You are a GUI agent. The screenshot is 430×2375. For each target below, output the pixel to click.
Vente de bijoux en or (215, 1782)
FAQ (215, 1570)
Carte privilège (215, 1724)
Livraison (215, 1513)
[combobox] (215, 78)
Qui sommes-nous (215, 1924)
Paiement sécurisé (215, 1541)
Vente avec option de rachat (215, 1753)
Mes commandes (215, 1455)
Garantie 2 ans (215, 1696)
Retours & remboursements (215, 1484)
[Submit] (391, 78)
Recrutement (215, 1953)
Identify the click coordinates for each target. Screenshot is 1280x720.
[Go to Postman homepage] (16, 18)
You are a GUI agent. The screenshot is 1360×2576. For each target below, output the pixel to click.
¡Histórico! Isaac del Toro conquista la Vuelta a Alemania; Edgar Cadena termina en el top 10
⁂
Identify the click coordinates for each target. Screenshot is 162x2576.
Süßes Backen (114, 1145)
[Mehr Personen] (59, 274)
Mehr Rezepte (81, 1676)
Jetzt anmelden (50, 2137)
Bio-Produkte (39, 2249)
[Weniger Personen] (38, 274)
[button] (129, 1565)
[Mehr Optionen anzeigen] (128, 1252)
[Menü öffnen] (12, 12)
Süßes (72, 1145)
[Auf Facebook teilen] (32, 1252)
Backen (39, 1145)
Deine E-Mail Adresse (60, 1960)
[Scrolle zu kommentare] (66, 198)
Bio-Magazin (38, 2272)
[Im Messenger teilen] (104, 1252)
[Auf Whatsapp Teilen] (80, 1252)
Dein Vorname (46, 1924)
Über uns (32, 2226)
⁂
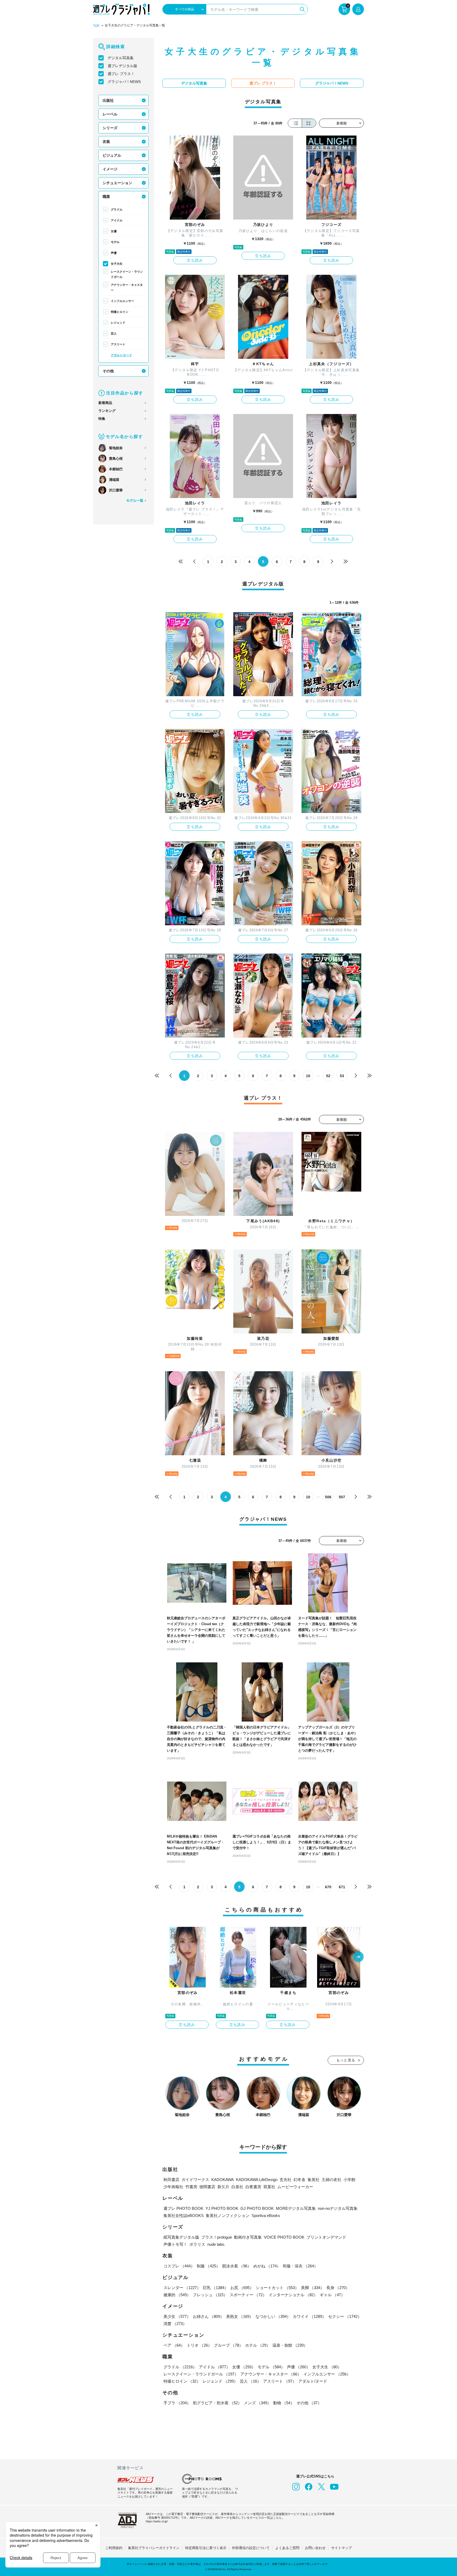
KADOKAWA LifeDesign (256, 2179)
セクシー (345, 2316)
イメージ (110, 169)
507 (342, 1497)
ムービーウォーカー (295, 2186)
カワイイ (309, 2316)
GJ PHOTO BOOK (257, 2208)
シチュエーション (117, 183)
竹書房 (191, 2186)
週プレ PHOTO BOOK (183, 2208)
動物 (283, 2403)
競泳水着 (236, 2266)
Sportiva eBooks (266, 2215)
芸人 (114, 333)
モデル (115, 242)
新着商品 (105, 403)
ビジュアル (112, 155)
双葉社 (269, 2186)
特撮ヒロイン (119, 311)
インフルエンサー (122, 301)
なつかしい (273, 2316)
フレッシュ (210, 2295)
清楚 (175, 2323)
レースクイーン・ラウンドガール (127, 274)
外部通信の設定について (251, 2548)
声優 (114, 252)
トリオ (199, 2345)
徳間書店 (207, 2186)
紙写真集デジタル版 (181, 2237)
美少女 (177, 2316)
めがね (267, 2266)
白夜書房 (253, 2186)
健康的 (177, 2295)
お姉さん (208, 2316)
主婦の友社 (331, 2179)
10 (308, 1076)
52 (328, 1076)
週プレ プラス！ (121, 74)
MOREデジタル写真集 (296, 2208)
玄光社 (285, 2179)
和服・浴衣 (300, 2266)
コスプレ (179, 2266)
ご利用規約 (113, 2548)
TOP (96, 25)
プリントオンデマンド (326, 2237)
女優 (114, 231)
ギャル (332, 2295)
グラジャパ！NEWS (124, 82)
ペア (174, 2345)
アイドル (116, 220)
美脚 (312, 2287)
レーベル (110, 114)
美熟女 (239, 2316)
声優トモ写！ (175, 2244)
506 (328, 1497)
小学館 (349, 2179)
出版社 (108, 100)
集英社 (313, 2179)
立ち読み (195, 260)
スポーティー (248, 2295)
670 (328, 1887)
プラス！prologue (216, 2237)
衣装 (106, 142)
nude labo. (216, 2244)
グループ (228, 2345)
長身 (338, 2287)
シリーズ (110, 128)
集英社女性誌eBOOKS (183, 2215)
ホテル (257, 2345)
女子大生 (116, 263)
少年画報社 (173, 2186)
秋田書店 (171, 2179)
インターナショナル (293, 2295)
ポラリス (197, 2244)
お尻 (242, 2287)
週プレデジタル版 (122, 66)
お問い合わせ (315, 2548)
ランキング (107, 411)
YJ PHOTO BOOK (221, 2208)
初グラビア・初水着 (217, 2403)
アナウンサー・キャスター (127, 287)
⁂
PROBLEM DETAILS: All lines above from the line with "MOREデジタル写真集 (296, 2208)" through the line with "アナウンサー・キャスター (127, 287)", both included, are to be set down exactly, with nothing else.

WRITTEN ANSWER:
MOREデジタル写真集 (296, 2208)
玄光社 (285, 2179)
和服・浴衣 (300, 2266)
コスプレ (179, 2266)
ご利用規約 (113, 2548)
TOP (96, 25)
プリントオンデマンド (326, 2237)
女優 (114, 231)
ギャル (332, 2295)
グラジャパ！NEWS (124, 82)
ペア (174, 2345)
アイドル (116, 220)
美脚 (312, 2287)
レーベル (110, 114)
美熟女 (239, 2316)
声優トモ写！ (175, 2244)
506 (328, 1497)
小学館 (349, 2179)
出版社 (108, 100)
集英社 (313, 2179)
立ち読み (195, 260)
スポーティー (248, 2295)
670 (328, 1887)
プラス！prologue (216, 2237)
衣装 (106, 142)
nude labo. (216, 2244)
グループ (228, 2345)
長身 (338, 2287)
シリーズ (110, 128)
集英社女性誌eBOOKS (183, 2215)
ホテル (257, 2345)
女子大生 (116, 263)
少年画報社 (173, 2186)
秋田書店 (171, 2179)
インターナショナル (293, 2295)
ポラリス (197, 2244)
お尻 (242, 2287)
週プレデジタル版 (122, 66)
お問い合わせ (315, 2548)
ランキング (107, 411)
YJ PHOTO BOOK (221, 2208)
初グラビア・初水着 (217, 2403)
アナウンサー・キャスター (127, 287)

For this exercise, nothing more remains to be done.